(Word and element pointing entries)
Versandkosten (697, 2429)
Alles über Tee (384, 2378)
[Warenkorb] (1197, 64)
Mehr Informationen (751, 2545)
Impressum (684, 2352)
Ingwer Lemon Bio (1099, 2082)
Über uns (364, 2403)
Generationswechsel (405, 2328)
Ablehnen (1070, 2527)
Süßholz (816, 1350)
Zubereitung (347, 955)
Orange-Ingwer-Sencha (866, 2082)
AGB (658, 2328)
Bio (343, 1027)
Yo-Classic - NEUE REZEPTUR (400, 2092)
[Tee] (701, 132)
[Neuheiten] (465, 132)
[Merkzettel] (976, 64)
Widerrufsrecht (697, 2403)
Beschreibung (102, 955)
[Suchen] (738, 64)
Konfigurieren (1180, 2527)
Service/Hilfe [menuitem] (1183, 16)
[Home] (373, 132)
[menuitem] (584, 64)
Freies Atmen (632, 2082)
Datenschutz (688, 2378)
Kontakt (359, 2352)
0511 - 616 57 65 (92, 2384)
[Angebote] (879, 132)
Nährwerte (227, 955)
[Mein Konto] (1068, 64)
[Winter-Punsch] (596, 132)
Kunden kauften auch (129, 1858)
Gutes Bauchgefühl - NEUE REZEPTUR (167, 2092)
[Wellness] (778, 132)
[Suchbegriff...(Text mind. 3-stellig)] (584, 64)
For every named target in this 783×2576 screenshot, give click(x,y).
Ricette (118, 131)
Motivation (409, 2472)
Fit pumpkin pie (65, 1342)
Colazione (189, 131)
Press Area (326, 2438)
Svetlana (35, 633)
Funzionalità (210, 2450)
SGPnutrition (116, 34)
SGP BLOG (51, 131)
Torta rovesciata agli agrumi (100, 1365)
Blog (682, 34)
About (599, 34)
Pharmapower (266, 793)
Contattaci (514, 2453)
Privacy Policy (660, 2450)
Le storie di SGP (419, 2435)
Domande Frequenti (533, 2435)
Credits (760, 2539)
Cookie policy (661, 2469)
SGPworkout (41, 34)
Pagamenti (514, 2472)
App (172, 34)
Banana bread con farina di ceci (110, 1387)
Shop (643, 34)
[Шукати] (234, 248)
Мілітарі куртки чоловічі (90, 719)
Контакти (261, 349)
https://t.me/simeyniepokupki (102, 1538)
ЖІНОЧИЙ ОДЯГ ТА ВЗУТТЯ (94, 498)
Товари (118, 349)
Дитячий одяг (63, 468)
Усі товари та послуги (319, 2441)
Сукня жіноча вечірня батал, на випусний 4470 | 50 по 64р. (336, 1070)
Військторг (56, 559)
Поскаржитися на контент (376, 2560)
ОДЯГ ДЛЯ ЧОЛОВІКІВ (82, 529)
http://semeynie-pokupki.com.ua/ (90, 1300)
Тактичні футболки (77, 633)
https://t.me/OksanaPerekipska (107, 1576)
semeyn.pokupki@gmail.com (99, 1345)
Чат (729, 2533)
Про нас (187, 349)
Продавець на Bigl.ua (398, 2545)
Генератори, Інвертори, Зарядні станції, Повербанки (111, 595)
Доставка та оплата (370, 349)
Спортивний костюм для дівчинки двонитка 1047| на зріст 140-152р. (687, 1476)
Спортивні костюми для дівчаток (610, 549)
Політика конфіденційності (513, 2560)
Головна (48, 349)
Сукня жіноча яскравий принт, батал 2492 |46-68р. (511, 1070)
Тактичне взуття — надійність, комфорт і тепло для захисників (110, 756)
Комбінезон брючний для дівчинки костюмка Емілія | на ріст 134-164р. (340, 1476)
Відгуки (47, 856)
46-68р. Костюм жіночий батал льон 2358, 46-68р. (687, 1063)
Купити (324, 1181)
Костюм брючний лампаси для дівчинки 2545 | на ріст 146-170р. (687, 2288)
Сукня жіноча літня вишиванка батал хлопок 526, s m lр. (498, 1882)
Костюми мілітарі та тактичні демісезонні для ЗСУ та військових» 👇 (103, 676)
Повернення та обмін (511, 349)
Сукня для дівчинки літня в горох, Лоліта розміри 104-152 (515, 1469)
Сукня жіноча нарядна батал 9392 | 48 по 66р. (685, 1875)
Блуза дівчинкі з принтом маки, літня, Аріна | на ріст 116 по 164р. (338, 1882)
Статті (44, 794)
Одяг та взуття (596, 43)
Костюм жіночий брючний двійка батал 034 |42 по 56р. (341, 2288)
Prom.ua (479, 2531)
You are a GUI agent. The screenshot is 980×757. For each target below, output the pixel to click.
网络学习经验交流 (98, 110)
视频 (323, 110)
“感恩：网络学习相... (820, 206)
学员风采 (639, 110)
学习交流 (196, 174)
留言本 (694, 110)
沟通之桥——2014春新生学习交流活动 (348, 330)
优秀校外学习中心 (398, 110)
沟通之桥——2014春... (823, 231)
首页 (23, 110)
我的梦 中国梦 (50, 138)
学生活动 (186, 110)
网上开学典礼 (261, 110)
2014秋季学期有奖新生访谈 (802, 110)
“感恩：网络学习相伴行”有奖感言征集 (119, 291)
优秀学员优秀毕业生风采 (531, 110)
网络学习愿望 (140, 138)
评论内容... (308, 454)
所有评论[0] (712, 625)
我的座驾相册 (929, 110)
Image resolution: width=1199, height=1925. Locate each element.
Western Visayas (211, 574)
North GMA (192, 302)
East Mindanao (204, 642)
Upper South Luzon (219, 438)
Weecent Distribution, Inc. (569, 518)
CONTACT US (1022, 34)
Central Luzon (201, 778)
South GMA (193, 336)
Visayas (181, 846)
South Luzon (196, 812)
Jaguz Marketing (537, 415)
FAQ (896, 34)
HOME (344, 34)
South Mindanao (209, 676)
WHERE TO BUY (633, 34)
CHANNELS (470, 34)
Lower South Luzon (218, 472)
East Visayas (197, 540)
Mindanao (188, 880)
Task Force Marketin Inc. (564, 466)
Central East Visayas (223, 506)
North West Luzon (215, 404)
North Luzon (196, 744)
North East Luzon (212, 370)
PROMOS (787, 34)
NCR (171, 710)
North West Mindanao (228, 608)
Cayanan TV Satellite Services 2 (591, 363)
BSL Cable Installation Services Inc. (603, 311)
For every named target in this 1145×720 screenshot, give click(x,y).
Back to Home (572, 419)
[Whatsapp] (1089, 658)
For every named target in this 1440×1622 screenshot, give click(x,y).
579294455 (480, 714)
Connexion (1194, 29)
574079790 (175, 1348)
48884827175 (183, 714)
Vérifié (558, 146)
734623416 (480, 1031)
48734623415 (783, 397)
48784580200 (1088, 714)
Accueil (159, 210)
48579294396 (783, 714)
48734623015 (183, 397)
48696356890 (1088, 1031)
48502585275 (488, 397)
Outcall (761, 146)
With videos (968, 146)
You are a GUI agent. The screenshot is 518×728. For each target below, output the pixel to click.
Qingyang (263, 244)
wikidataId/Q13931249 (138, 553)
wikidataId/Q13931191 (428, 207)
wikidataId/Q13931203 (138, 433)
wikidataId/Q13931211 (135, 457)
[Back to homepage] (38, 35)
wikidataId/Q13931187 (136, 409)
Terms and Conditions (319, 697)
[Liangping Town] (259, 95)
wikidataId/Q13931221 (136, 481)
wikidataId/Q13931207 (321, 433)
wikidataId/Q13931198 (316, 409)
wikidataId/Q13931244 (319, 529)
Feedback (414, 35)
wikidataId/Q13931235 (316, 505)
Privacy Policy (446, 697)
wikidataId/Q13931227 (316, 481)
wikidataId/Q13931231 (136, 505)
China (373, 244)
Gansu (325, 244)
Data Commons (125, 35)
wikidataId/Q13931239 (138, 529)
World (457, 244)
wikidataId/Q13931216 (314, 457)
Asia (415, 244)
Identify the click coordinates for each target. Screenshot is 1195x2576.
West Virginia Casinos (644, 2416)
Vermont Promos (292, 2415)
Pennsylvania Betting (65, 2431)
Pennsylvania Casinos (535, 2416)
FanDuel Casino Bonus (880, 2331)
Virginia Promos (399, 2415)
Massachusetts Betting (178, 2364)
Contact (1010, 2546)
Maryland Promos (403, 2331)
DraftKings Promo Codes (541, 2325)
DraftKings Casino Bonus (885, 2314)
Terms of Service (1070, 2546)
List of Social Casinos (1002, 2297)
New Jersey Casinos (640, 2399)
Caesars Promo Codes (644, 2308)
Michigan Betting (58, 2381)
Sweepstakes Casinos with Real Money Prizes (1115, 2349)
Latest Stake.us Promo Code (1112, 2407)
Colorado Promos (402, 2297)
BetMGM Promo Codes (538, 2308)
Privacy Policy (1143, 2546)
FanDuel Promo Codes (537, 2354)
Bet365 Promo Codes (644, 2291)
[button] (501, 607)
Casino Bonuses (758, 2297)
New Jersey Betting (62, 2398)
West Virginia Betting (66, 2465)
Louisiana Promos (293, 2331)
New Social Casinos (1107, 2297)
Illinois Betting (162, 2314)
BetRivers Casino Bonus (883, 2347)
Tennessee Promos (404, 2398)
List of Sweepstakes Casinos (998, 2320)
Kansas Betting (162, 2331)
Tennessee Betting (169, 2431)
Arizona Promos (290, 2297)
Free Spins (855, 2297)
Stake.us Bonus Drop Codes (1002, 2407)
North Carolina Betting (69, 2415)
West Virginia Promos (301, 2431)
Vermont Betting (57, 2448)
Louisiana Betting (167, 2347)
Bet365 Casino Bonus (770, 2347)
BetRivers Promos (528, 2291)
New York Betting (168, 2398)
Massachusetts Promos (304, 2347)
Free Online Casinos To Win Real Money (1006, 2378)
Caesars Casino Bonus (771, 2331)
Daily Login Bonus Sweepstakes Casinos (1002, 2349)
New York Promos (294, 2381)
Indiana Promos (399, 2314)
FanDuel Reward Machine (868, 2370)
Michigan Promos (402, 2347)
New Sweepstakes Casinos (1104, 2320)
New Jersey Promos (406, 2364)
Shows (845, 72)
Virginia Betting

• [WHAT TO WORK ON]:
Report every line of the listing that contains the string "Terms", copying each line in full. Case counts.

• [FINISHED ANSWER]:
Terms and Conditions (319, 697)
Terms of Service (1070, 2546)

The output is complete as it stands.